朝からめんどくさい仕事のやり取りを、気もそぞろに行い、ようやく少しだけ解放されることになり、午前九時二十分に家を出る。水道橋駅に滑り込み、学生を掻き分けて、銀杏が踏みつぶされた『白山通り』を南下する。すると『神保町交差点』では、平日金曜日の午前中なのに、すでに「第59回 神田古本まつり」の賑わいが盛大に華々しく巻き起こっていた。慌てて交差点を渡り、『靖国通り』の「一誠堂書店」前に駆け付ける。
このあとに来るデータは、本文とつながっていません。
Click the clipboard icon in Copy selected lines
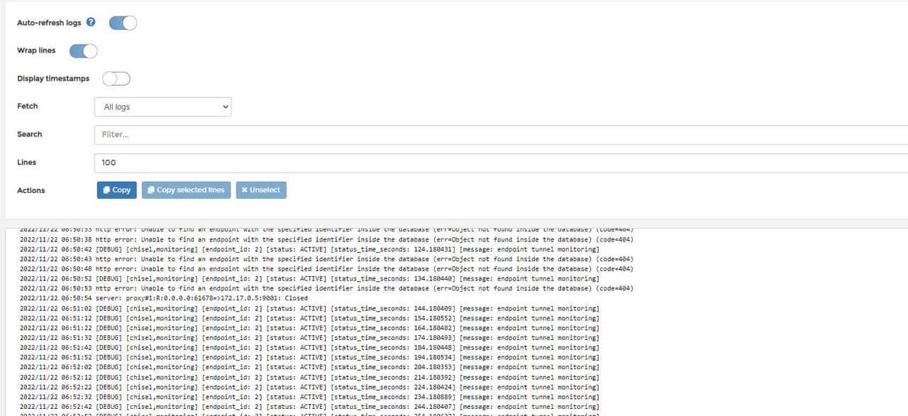Image resolution: width=908 pixels, height=416 pixels. (x=151, y=190)
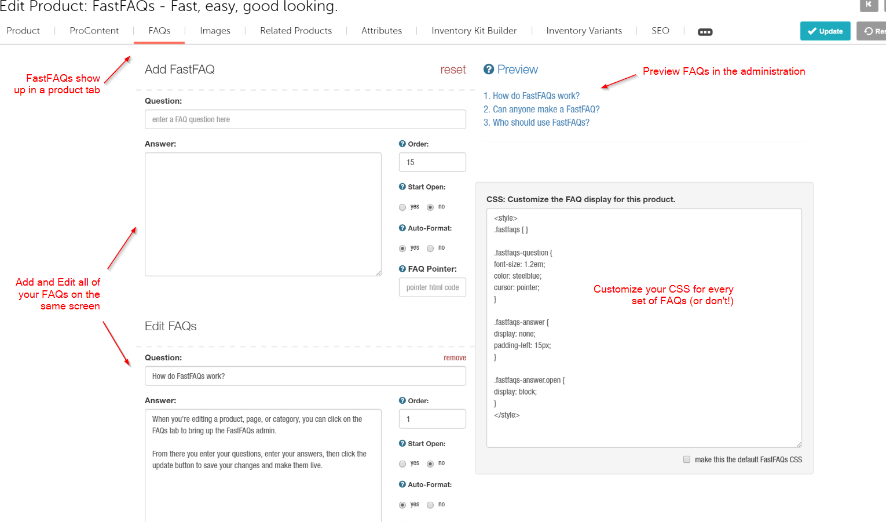Click the Update button
This screenshot has height=522, width=886.
click(825, 31)
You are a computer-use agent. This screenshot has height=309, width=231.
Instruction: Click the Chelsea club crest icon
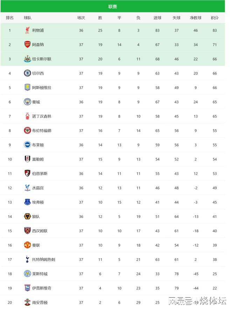[x=27, y=73]
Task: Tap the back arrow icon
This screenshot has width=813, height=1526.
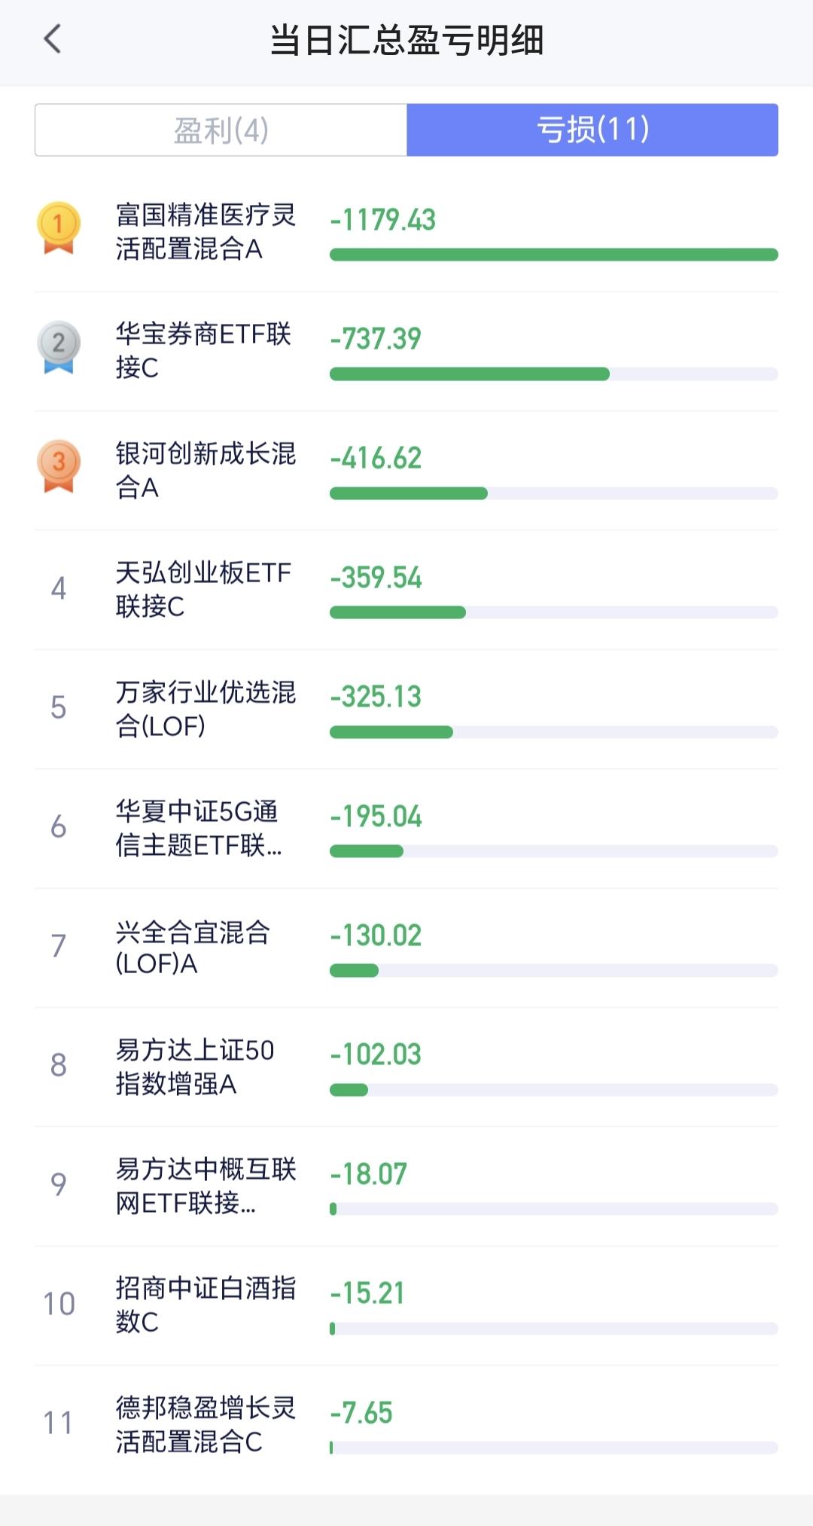Action: (x=52, y=39)
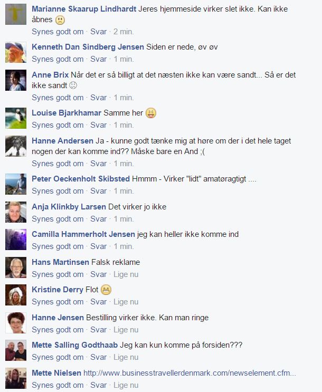Screen dimensions: 322x392
Task: Visit Peter Oeckenholt Skibsted's profile name
Action: point(81,179)
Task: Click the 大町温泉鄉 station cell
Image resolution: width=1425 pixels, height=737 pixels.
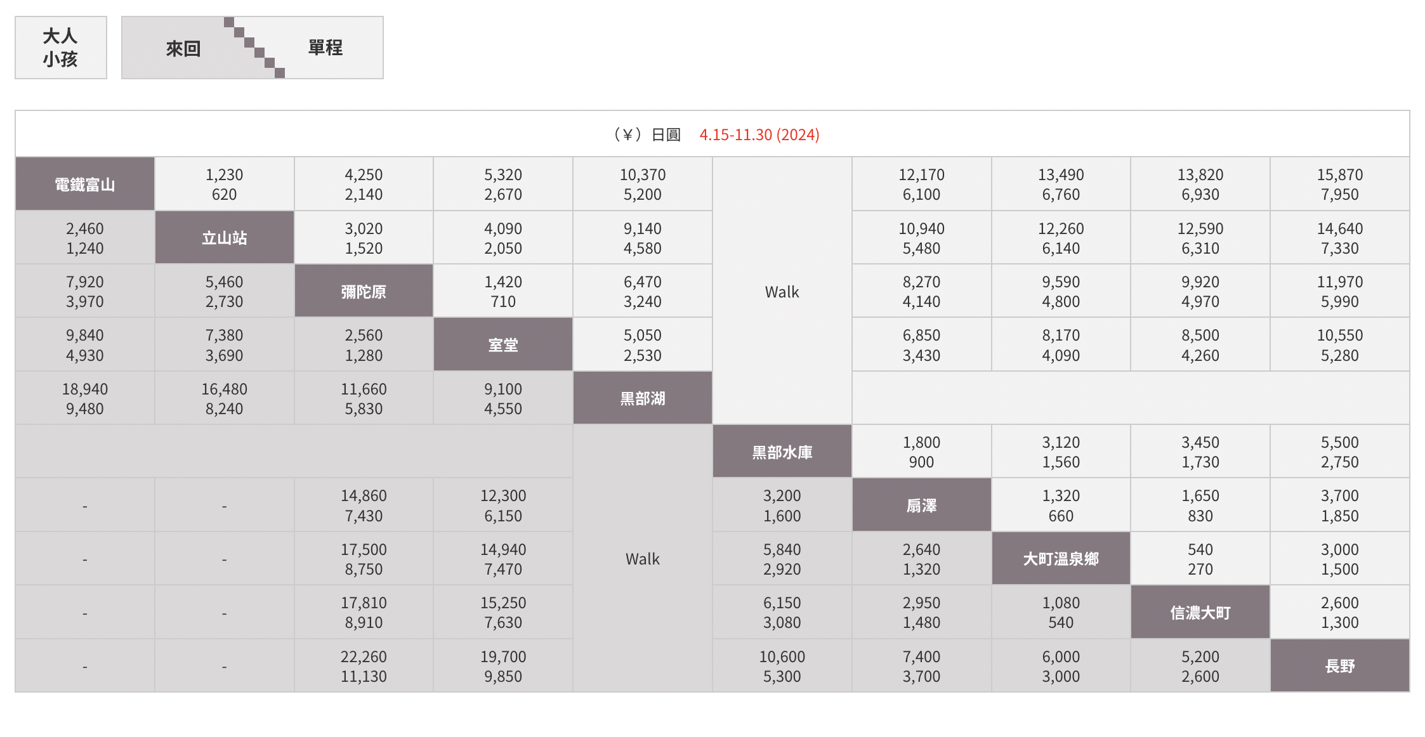Action: tap(1061, 559)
ここに「盛林堂書房」(2012/01/06参照)が出店しているので、陣中見舞い…と言うか、正直に言うと古本が欲しくて駆け付けたのだが、ワゴン前はすでに押すな押すなの大騒ぎとなっており、とても後から来た人間が入る余地がない。人垣の向こうで盛林堂・小野氏が、お客に「スゴいねぇ。安いねぇ」と言われる度に「一年前からじっくり準備して来ましたから」と、壊れたレコードのように繰り返しているのが聞こえてくる。後の方でワッシャワッシャしながら、前に出ようともがいていると、北原尚彦氏や風書房さんに声をかけられる。共にワッシャワッシャしながら、少しの隙間を見出して、棚に手を伸ばし、気になる本を検分して行く。…良い本だらけ…そして気持ちが悪くなるほど安い…手当り次第に抱え込むと大変なことになりそうなので(現に周囲には大変なことになっている古本修羅がたくさん…)、函ナシの春秋社「観光船殺人事件/ビガース」を千円で購入するに留める。おっ、ちゃんと「青春18きっぷ古本屋への旅」も面陳されているではないか。探偵小説の薫りに誘われ、盛林堂ブースにお越しの際は、この新刊もどうかひとつよろしくお願いいたします。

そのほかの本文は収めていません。